Re: [xml-dev] Imagine

On Tuesday, February 15, 2022, 04:23:27 PM GMT+11, Kurt Cagle <kurt.cagle@gmail.com> wrote:

Sergio,

Thanks for the links (and I will definitely be joining the construction group - I'm part of several of the others at this point, with my interest primarily in evangelizing a lot of what's going on in this space to others).

The SPARQL-Anything project looks especially promising and seems to be heading in a direction similar to both my own studies and those I've seen from other developers in the knowledge graph arena. I wrote a (since abandoned) project called Kaleidoscope that was intended to be a knowledge graph editor - one thing that I found in the process is that at some point you have to recognize that you have to get everything down to a primitive layer and not get too committed to a specific ontology.

Another thing I've found that has been especially useful has been the realization that in developing an ontology you need to make a differentiation between an archival graph, one in which predicates are bound to reified bindings in order to map an evolving world, and a secondary now() graph that can then map what are often complex third normal form constructs into simpler, derived relationships. The canonical example is determining who is the CEO of a given company. In most cases, you are likely to start with a record of the form:

Job:_Job123 a Class:_Job;

job:hasCompany Organization:_BigCo;

job:hasEmployee Person:_JamesTBigg;

job:hasId "JTB12523"^^Indentifier:_BigCoBadgeIdentifier;

job:hasStartDate "2021-03-15"^^xsd:date;

However, in a typical now() knowledge graph, this information is reduced down to a single assertion

<<Organization:_BigCo Organization:hasCEO>> :hasBinding Job:_Job123.

within a separate generated graph that links back to the descriptor.

This gets generated on a daily basis any time you have changes in the third normal form construct (usually the expiration of a given object after something obsoletes it). The now() graph reflects the state of the graph at regular intervals for simplicity, while maintaining the archival nature of the data coming in from external data in a temporal graph.

Anyway, I have more to digest on the SPARQL Anywhere work.Thanks for the links, and I'll see you on the lists.

Kurt Cagle

Community/Managing Editor

Data Science Central, A TechTarget Property

kcagle@techtarget.com or kurt.cagle@gmail.com

443-837-8725

On Mon, Feb 14, 2022 at 7:48 PM Sergio Rodriguez <srodriguez142857@yahoo.com> wrote:

Another interesting and, fairly recent, development towards an [from-any-source]-to-RDF fast mappings is "SPARQL Anything". See some resources below including a talk given yesterday.

GitHub repo:
GitHub - SPARQL-Anything/sparql.anything: SPARQL Anything is a system for Semantic Web re-engineering that allows users to ... query anything with SPARQL.

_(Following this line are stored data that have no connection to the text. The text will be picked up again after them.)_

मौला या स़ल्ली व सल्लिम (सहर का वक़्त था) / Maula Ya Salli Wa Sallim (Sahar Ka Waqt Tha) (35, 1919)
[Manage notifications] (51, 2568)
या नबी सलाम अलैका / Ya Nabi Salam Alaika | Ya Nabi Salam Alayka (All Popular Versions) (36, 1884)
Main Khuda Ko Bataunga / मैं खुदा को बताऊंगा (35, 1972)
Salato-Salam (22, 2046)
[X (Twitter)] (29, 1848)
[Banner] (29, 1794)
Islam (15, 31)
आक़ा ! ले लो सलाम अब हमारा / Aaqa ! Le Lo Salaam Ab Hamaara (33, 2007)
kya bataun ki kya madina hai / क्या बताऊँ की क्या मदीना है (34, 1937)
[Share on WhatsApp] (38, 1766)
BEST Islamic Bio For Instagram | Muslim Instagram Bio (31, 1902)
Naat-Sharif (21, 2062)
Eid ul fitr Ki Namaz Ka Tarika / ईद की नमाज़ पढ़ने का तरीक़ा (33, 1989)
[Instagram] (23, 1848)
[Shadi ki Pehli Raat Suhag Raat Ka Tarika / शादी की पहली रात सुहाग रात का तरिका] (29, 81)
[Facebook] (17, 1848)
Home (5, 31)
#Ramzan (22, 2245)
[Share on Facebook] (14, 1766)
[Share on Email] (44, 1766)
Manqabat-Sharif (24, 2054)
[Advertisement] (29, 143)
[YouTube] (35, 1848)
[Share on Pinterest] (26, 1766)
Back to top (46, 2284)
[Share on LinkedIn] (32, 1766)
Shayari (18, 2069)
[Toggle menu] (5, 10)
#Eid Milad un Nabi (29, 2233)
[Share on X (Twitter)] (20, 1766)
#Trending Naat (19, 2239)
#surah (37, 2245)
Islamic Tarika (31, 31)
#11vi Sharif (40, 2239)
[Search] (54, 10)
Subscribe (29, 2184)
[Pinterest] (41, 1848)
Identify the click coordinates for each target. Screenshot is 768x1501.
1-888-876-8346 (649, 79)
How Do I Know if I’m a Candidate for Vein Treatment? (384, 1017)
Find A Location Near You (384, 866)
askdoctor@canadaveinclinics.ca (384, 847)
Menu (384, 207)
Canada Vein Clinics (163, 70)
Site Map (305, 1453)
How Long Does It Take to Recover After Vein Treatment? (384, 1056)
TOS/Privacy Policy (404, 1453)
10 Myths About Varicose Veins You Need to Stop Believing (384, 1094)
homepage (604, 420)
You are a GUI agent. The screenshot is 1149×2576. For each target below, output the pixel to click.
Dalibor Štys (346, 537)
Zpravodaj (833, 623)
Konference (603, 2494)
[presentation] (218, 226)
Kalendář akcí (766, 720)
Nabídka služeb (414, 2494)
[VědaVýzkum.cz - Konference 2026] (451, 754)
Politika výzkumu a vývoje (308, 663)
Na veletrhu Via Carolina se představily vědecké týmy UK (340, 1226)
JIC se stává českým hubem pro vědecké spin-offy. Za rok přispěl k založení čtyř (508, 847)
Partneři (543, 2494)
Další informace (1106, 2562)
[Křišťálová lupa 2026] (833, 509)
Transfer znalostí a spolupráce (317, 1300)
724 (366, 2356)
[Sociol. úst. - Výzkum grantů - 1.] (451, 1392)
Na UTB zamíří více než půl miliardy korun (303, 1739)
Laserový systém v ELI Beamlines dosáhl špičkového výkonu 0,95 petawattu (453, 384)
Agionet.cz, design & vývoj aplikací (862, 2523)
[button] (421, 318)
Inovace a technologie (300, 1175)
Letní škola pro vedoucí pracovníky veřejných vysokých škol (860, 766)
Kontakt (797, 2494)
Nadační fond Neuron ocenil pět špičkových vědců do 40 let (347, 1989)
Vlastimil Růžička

GitHub - SPARQL-Anything/sparql.anything: SPARQL Anything is a system fo...
SPARQL Anything is a system for Semantic Web re-engineering that allows users to ... query anything with SPARQL....

Slides:
https://www.slideshare.net/enricodaga/the-sparql-anything-project
https://www.slideshare.net/enricodaga/knowledge-graph-construction-with-a-faade-the-sparql-anything-project

Talk:
W3C Community Group on Knowledge Graph Construction - SPARQL Anything Presentation

W3C Community Group on Knowledge Graph Construction - SPARQL Anything Pr...

/$¡rm
Kind regards,
Sergio Rodríguez.
Sergio José Rodríguez Méndez | Web ID

On Tuesday, February 15, 2022, 02:07:49 PM GMT+11, Kurt Cagle <kurt.cagle@gmail.com> wrote:

Webb,

I THOUGHT there was some RDF thinking going on there. I recently completed a NIEM conversion project for the FBI, and while I've worked with NIEM before, was surprised at how readily it translated back into RDF.

Kurt Cagle
Community/Managing Editor
Data Science Central, A TechTarget Property
kcagle@techtarget.com or kurt.cagle@gmail.com
443-837-8725

On Mon, Feb 14, 2022 at 2:13 PM Webb Roberts <webb@webbroberts.com> wrote:
During my time working on NIEM (the National Information Exchange Model), we kept integration of XML and RDF as a core tenet. The goal was to ensure that XML data and schemas in the NIEM ecosystem represented RDF data. There were several major pieces to this:

- We defined RDF resource identifiers for each XML qualified name. This gave us RDF names for types, elements, and attributes in XML schemas and data. (see https://niem.github.io/NIEM-NDR/v5.0/niem-ndr.html#section_5.6.1)
- We defined a mapping from data that uses NIEM to RDF. Instance documents are RDF datasets. Element and attribute occurrences are RDF properties. Most elements are subject-predicate-object triples. Some elements are RDF quads. Attribute and element values are RDF literals. (see https://niem.github.io/NIEM-NDR/v5.0/niem-ndr.html#section_5.6.3)
- We defined a mapping from XML schemas using NIEM to RDF schema. Complex types are RDF types. XSD type derivation reflects rdfs:subClassOf. Element and attribute declarations are RDF properties. Instance data has corresponding RDF types. (see https://niem.github.io/NIEM-NDR/v5.0/niem-ndr.html#section_5.6.4 & 5.6.5)
- We maintained rules about how XML and XML Schema were used that let us maintain the relationship between XML and RDF.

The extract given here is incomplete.